Stored items:
────────────────────────────────────────

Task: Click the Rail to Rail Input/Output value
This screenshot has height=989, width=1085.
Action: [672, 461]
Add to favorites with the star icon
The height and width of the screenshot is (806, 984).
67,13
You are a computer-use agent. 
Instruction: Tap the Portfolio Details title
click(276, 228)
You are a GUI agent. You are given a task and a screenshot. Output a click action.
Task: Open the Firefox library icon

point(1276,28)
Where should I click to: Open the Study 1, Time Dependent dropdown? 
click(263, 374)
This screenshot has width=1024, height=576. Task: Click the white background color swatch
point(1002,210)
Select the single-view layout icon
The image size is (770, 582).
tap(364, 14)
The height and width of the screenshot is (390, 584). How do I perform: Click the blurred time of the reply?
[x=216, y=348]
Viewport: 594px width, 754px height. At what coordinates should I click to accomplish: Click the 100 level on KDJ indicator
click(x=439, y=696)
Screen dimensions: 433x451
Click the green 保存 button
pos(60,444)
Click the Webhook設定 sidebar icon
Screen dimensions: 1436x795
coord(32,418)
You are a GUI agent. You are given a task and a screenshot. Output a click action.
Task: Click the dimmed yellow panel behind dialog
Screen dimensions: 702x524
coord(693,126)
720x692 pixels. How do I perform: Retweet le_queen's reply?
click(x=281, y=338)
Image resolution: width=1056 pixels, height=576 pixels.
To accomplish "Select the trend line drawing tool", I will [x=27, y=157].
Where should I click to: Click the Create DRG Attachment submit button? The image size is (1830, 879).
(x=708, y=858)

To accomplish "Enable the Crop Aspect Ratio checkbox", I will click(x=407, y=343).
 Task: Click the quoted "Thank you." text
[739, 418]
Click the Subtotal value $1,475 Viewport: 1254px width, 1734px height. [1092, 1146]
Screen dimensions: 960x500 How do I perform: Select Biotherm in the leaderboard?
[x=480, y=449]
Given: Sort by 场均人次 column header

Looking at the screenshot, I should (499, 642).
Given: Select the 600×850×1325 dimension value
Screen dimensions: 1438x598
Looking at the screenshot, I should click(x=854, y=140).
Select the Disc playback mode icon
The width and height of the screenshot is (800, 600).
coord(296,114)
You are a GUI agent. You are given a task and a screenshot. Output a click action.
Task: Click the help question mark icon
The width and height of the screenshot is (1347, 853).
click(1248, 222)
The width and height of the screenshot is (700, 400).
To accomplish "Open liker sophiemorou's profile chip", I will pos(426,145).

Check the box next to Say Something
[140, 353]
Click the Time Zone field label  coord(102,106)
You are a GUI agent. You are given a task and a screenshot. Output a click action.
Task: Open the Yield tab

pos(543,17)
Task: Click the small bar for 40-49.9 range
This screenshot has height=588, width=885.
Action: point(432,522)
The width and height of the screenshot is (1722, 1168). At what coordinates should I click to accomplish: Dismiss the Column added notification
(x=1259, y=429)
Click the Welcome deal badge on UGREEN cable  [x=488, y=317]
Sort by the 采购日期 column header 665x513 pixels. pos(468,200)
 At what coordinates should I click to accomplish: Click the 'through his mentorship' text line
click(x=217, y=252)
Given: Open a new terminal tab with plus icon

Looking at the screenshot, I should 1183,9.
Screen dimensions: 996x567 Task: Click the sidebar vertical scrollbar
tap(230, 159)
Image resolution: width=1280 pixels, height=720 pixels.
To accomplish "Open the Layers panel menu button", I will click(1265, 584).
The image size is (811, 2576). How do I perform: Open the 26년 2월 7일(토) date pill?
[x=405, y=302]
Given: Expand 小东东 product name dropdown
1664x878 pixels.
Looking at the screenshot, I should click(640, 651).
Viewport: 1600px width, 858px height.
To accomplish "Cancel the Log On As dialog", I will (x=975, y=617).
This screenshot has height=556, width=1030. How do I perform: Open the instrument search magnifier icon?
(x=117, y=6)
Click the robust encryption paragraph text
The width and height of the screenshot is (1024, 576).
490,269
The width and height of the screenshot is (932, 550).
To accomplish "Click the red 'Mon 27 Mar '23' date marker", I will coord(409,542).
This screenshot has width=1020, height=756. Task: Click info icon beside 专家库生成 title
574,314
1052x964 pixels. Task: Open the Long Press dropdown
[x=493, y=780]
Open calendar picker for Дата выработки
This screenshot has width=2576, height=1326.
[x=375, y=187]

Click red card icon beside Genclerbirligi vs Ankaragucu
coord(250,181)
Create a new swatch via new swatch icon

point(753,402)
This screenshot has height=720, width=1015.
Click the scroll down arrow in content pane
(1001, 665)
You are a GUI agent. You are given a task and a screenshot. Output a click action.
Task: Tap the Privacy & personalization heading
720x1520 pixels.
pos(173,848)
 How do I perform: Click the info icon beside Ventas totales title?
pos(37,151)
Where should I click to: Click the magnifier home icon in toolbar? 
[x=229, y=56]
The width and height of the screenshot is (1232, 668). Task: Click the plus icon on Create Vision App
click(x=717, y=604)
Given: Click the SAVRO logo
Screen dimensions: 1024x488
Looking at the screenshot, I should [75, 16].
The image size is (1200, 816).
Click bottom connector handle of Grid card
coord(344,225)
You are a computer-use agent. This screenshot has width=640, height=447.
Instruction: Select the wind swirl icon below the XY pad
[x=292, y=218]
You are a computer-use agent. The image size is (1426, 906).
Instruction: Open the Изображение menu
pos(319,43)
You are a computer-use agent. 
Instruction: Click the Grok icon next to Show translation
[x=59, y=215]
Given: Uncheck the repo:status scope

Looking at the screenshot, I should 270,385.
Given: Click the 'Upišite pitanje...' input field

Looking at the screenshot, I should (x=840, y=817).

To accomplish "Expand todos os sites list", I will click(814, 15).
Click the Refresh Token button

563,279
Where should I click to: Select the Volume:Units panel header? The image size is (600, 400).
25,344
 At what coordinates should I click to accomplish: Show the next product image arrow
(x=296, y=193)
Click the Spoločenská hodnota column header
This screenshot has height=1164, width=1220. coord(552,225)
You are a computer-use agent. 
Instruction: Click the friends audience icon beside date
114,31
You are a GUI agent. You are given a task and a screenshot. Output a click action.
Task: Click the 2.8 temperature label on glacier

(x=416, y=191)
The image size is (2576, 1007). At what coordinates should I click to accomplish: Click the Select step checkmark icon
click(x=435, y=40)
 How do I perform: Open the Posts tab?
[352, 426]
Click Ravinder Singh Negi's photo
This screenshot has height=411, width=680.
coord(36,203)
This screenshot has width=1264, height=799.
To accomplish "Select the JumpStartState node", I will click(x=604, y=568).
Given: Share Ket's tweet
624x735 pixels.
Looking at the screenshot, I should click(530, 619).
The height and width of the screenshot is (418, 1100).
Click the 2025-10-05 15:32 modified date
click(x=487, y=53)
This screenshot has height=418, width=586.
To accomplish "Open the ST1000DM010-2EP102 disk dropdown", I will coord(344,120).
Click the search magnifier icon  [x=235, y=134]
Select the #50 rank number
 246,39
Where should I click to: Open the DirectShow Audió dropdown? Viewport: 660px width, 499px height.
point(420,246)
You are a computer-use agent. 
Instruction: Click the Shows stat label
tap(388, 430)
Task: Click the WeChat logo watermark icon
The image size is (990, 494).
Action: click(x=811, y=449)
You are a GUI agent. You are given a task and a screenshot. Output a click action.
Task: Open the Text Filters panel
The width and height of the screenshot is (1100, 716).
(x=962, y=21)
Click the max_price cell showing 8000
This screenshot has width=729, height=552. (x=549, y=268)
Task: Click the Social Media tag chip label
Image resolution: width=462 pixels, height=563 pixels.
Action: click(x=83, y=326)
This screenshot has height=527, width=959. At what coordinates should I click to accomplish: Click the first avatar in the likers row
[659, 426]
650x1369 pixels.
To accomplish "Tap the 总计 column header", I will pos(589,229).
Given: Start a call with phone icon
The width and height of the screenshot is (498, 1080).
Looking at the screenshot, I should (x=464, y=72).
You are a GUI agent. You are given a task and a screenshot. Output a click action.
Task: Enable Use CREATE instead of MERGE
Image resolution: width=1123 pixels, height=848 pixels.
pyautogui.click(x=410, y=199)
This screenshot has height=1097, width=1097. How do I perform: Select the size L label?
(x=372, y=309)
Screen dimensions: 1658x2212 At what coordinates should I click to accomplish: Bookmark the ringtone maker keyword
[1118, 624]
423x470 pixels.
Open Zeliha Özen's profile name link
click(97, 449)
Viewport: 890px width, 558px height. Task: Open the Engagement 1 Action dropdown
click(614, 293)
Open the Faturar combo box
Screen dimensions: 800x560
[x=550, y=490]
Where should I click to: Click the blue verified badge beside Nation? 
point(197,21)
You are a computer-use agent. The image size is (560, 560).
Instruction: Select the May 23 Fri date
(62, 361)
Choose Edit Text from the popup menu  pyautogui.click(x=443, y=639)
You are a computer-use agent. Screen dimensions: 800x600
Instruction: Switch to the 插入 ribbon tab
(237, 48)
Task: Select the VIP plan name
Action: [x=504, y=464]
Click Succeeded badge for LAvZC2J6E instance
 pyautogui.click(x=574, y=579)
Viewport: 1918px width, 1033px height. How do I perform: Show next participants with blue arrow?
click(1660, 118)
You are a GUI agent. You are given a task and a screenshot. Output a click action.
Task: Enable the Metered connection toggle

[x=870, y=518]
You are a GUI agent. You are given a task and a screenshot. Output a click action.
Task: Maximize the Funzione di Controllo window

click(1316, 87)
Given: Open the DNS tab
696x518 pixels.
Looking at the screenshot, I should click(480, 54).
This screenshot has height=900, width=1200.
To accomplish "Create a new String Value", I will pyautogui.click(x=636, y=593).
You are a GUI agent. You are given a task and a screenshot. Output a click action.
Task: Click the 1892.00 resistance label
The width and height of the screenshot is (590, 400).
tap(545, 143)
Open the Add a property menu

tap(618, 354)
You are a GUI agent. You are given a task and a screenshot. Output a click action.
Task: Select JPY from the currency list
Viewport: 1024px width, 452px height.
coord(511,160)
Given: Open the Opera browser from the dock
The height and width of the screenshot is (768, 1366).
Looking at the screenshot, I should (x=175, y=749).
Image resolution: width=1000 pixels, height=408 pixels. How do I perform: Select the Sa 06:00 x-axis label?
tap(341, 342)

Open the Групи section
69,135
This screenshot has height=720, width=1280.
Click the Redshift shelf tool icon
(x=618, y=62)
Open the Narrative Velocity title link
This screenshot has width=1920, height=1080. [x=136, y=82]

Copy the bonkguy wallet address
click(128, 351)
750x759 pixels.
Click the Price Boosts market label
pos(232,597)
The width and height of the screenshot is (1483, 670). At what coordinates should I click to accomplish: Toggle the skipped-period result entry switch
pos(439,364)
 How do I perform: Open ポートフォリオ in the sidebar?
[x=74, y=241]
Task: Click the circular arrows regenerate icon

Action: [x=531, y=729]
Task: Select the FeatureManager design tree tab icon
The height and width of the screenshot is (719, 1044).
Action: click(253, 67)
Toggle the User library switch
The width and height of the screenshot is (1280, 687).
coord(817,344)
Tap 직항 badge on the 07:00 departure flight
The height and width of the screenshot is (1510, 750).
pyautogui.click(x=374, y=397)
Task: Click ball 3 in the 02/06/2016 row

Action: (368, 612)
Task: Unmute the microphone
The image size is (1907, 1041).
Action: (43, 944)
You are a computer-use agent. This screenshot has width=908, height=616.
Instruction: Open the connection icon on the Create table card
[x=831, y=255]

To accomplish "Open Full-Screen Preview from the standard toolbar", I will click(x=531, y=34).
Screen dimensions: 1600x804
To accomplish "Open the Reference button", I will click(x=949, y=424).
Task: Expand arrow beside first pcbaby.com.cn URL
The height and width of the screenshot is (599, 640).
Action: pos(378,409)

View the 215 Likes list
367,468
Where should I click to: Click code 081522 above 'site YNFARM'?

────────────────────────────────────────

Aim of the task: Give back, exactly as written, the stretch from the line with "How do I perform: Open the Posts tab?" through the line with "650x1369 pixels.", and no other lines from the records above.

Result of this task:
 How do I perform: Open the Posts tab?
[352, 426]
Click Ravinder Singh Negi's photo
This screenshot has height=411, width=680.
coord(36,203)
This screenshot has width=1264, height=799.
To accomplish "Select the JumpStartState node", I will click(x=604, y=568).
Given: Share Ket's tweet
624x735 pixels.
Looking at the screenshot, I should click(530, 619).
The height and width of the screenshot is (418, 1100).
Click the 2025-10-05 15:32 modified date
click(x=487, y=53)
This screenshot has height=418, width=586.
To accomplish "Open the ST1000DM010-2EP102 disk dropdown", I will coord(344,120).
Click the search magnifier icon  [x=235, y=134]
Select the #50 rank number
 246,39
Where should I click to: Open the DirectShow Audió dropdown? Viewport: 660px width, 499px height.
point(420,246)
You are a computer-use agent. 
Instruction: Click the Shows stat label
tap(388, 430)
Task: Click the WeChat logo watermark icon
The image size is (990, 494).
Action: click(x=811, y=449)
You are a GUI agent. You are given a task and a screenshot. Output a click action.
Task: Open the Text Filters panel
The width and height of the screenshot is (1100, 716).
(x=962, y=21)
Click the max_price cell showing 8000
This screenshot has width=729, height=552. (x=549, y=268)
Task: Click the Social Media tag chip label
Image resolution: width=462 pixels, height=563 pixels.
Action: click(x=83, y=326)
This screenshot has height=527, width=959. At what coordinates should I click to accomplish: Click the first avatar in the likers row
[659, 426]
650x1369 pixels.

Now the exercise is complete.